Alluxio Founder, Chairman and CTO Reveals Top Data Predictions for 2020

January 14, 2020

Hybrid cloud, Machine Learning, Kubernetes, talent gap, Hadoop compute and China innovation topping the list

SAN MATEO, CA – January 14, 2020 - Alluxio's Founder, Chairman and CTO Haoyuan (H.Y.) Li forecasts seven major developments in cloud, AI, DevOps, data analytics and storage in 2020. Most organizations are in the early stages of the data revolution running many different workloads on a wide variety of platforms across clouds and hybrid clouds. 2020 will see even more advances in AI, machine learning and analytic workloads and technologies to support them.

Haoyuan Li outlines the following seven major trends that guide his predictions:

Rise of the hybrid cloud (really)
We've been hearing people talk about the hybrid cloud for the past three years now. And for the most part, that's all it's been - talk. 2020 is the year it gets real. We are seeing large enterprises refusing to add capacity on-prem to their Hadoop deployments and instead invest in the public cloud. But they are still not willing to move their core enterprise data to the cloud. Data will stay on-prem and compute will be burst to the cloud, particularly for peak demands and unpredictable workloads. Technologies that provide optimal approaches to achieve this will drive the rise of the hybrid cloud.

One Machine Learning framework to rule them all
Machine learning with models has reached a turning point, with companies of all sizes and at all stages moving towards operationalizing their model training efforts. While there are several popular frameworks for model training, a leading technology hasn't yet emerged. Just like Apache Spark is considered a leader for data transformation jobs and Presto is emerging as the leading tech for interactive querying, 2020 will be the year we'll see a frontrunner dominate the broader model training space with pyTorch or Tensorflow as leading contenders.

"Kubernetifying" the analytics stack
While containers and Kubernetes works exceptionally well for stateless applications like web servers and self-contained databases, we haven't seen a ton of container usage when it comes to advanced analytics and AI. In 2020, we'll see a shift to AI and analytic workloads becoming more mainstream in Kubernetes land. "Kubernetifying" the analytics stack will mean solving for data sharing and elasticity by moving data from remote data silos into K8s clusters for tighter data locality.

Supplied records:
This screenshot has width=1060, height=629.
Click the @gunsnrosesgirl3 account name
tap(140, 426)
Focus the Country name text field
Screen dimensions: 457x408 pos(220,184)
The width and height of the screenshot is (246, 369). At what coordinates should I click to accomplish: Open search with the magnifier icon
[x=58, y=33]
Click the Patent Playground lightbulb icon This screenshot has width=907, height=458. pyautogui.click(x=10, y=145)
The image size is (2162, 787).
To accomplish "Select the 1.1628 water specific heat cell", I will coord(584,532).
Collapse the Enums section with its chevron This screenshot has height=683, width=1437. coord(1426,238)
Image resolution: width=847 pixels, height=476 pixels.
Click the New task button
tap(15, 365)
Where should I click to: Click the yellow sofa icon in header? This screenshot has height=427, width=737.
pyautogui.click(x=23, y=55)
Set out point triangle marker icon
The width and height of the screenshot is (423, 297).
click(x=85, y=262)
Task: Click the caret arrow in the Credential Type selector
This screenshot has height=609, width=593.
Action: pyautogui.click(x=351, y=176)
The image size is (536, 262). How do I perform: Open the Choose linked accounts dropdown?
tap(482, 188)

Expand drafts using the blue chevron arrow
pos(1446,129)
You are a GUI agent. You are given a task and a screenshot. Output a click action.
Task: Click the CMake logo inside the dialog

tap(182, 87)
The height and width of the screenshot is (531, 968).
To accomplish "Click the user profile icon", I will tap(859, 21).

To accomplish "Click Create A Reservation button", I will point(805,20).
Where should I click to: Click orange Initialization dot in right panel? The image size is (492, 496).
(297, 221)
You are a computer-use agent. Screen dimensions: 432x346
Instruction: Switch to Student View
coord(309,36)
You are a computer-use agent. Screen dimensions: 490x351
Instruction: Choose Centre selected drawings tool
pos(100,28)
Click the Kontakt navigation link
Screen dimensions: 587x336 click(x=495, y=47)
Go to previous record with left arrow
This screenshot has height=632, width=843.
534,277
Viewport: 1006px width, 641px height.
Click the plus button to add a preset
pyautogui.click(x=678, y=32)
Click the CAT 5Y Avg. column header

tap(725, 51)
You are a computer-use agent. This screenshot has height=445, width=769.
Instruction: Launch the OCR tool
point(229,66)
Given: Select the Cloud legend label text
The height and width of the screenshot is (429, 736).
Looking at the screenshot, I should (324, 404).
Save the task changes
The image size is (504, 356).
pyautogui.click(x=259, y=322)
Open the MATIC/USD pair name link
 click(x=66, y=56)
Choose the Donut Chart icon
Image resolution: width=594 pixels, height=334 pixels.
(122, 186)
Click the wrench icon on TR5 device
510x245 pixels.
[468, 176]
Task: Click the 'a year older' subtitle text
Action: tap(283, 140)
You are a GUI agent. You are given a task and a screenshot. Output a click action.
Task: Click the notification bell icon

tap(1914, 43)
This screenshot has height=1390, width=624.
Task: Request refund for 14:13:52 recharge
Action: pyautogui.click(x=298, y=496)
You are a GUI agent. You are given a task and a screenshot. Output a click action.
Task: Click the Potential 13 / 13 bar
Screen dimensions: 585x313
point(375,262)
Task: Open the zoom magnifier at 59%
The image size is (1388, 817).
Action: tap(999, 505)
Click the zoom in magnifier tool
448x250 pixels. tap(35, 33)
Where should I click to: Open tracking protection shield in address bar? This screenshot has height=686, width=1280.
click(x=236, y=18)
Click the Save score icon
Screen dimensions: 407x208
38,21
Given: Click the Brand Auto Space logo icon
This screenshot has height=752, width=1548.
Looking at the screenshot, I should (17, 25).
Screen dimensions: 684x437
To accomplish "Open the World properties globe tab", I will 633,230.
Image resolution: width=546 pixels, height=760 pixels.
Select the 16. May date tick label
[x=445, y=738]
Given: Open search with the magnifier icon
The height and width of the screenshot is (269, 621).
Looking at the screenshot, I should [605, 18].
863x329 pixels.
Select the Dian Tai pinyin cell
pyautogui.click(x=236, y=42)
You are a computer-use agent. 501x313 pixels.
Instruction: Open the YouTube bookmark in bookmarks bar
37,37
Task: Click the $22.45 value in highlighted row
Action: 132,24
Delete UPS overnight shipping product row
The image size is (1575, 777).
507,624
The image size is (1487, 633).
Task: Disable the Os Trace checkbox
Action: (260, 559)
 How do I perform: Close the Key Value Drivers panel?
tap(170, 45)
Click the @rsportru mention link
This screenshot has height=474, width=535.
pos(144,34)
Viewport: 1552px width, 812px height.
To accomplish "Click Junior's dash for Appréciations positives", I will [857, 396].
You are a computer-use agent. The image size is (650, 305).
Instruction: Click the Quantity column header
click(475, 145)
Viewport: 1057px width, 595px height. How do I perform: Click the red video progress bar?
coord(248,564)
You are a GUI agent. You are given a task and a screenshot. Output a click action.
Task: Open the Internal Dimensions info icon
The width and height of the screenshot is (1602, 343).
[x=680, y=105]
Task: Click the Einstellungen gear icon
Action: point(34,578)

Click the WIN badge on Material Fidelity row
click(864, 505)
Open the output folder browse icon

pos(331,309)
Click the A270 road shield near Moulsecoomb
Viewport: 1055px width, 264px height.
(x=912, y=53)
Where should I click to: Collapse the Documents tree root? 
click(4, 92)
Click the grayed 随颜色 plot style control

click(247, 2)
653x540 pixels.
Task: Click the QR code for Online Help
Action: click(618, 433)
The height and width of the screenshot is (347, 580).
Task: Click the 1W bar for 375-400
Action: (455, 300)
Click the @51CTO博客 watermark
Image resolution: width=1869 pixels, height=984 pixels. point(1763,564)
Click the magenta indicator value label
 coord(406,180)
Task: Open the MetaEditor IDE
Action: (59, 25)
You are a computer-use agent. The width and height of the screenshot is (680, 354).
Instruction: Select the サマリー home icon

Given request 1: Which two technologies does the press release name as the leading contenders to dominate the model training space in 2020?
Given request 2: Please reproduce word for word the part of the press release that begins at the words "SAN MATEO, CA" and stops after "hybrid cloud (really)".
Given request 3: List every topic that the subheading of the press release says tops the list.

Problem solution 1: pyTorch and Tensorflow.

Problem solution 2:
SAN MATEO, CA – January 14, 2020 - Alluxio's Founder, Chairman and CTO Haoyuan (H.Y.) Li forecasts seven major developments in cloud, AI, DevOps, data analytics and storage in 2020. Most organizations are in the early stages of the data revolution running many different workloads on a wide variety of platforms across clouds and hybrid clouds. 2020 will see even more advances in AI, machine learning and analytic workloads and technologies to support them.

Haoyuan Li outlines the following seven major trends that guide his predictions:

Rise of the hybrid cloud (really)

Problem solution 3:
- Hybrid cloud
- Machine Learning
- Kubernetes
- Talent gap
- Hadoop compute
- China innovation